DETAILED DESCRIPTION OF THE INVENTION
[0015] The present embodiments are directed towards enhanced heat
conduction within an X-ray tube. Specifically, the present
embodiments provide a deformable gasket that allows enhanced heat
conduction between an X-ray target and a bearing supporting the
target in rotation. The gasket may also allow for limited target
displacement relative to a surface at which the target is attached
to the bearing. In allowing such controlled displacement, pulling
of the bearing by the target during rotation, and the resulting
increase in the gap between the rotational and stationary
components, may be avoided. A particle trap may also be provided to
mitigate particle migration out of the joint formed between the
X-ray target, the gasket, and the bearing.

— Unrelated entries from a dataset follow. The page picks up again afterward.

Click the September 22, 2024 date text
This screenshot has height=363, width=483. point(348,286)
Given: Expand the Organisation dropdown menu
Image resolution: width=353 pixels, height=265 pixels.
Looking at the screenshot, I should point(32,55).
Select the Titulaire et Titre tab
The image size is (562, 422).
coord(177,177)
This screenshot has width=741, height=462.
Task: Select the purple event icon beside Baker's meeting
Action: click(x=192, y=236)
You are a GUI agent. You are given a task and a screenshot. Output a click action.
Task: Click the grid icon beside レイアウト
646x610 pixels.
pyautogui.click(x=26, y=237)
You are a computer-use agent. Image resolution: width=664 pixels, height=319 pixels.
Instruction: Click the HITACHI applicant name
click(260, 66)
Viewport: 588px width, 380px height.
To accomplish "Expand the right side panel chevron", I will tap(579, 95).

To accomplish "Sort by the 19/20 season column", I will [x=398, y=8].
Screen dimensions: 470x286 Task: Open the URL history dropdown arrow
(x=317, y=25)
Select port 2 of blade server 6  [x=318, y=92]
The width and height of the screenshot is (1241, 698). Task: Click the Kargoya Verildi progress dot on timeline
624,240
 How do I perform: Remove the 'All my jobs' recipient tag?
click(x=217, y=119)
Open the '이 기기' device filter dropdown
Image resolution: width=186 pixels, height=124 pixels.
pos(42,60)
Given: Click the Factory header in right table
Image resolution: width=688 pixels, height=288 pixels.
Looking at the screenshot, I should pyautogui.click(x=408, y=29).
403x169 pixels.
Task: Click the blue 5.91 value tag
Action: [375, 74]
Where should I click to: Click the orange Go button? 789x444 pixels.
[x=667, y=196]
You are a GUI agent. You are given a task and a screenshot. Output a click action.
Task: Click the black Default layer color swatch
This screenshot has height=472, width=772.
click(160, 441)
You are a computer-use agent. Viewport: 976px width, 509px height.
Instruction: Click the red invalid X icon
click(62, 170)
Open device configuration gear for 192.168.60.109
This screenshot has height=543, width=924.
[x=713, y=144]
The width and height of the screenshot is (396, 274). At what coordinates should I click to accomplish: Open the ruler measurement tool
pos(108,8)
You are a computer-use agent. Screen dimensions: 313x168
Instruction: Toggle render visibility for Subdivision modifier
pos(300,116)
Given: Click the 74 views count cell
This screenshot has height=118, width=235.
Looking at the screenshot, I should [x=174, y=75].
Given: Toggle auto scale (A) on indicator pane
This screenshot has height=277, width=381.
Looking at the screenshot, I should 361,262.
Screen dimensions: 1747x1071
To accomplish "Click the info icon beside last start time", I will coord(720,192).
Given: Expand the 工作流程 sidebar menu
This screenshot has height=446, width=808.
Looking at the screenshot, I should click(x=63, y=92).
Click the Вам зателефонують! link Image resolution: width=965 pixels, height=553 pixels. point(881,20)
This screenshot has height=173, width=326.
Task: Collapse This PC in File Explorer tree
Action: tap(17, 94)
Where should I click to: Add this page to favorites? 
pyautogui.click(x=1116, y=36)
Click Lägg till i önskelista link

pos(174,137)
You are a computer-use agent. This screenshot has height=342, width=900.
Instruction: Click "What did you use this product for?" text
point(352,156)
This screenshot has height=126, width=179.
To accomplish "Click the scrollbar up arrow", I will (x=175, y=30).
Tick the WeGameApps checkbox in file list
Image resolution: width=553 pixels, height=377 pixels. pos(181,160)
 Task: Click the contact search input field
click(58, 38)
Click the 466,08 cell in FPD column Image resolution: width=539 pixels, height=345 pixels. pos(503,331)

[0016] FIG. 1 illustrates an embodiment of an X-ray tube 10 that
may include features configured to provide enhanced heat conduction
in accordance with the present approaches. In the illustrated
embodiment, the X-ray tube 10 includes an anode assembly 12 and a
cathode assembly 14. The X-ray tube 10 is supported by the anode
and cathode assemblies an envelope 16 defining an area of
relatively low pressure (e.g., a vacuum) compared to ambient. The -
envelope 16 may be within a casing (not shown) that is filled with
a cooling medium, such as oil, that surrounds the envelope 16. The
cooling medium may also provide high voltage insulation.
[0017] The anode assembly 12 generally includes a rotor 18 and a
stator outside of the X-ray tube 10 (not shown) at least partially
surrounding the rotor 18 for causing rotation of an anode 20 during
operation. The anode 20 is supported in rotation by a bearing 22,
which may be a ball bearing, spiral groove bearing, or similar
bearing. In general, the bearing 22 includes a stationary portion
24 and a rotary portion 26 to which the anode 20 is attached.
Additionally, as illustrated, the X-ray tube 10 includes a hollow
portion 28 through which a coolant, such as oil, may flow. The
bearing 22 and its connection to the anode 20 are described in
further detail below with respect to FIGS. 2-5. In the illustrated
embodiment, the hollow portion 28 extends through the length of the
X-ray tube 10, which is depicted as a straddle configuration.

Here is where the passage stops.